#### Extract to read
● ● ●

I have managed to...

Discussion in 'Organic Lawn Care' started by Southern Sky, Jun 19, 2007.

  1. Southern Sky

    Southern Sky LawnSite Member
    from Georgia
    Posts: 13

    yellow (or burn) my hybrid bermuda (Tif-419) by applying this product:

    http://erthproducts.com/products/erth_food.html#erthfood

    I applied roughly 2 cubic yards of material to approximately 3,500 sq. ft of bermuda. It did not burn all of the leaf tissue, but did burn the top 1/3 of the blade though. I did not recognize that I needed to be super careful with an "organic" (as claimed on the website) product. Oh well...lesson learned. I guess you can actually burn with an organic product.

    Does it make sense that I burned my turf with this stuff applied at this rate?
     
  2. mrkosar

    mrkosar LawnSite Senior Member
    from Ohio
    Posts: 664

    i don't understand completely. did you apply a compost topdressing (2 cubic yards)? or is this a fertilizer? if it is a fertilizer, what is the NPK? what is in it? if it is a compost topdressing, what is it derived from?

● ● ●

#### Information provided
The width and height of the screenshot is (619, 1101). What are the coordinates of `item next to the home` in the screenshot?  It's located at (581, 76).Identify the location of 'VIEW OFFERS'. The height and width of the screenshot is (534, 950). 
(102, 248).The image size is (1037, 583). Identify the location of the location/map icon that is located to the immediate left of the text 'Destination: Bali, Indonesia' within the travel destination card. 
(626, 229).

● ● ●

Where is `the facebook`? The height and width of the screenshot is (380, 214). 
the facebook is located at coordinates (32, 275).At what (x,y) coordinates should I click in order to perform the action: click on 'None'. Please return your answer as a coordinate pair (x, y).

● ● ●

#### Activity
According to the forum thread, why did the first poster not apply the product to the bermuda with extra care? Rely only on the forum thread.

#### Answer area
The poster did not realize that a product described as "organic" on its website called for great care. The poster took its organic label to mean it was safe, and only afterward learned that an organic product can still burn turf.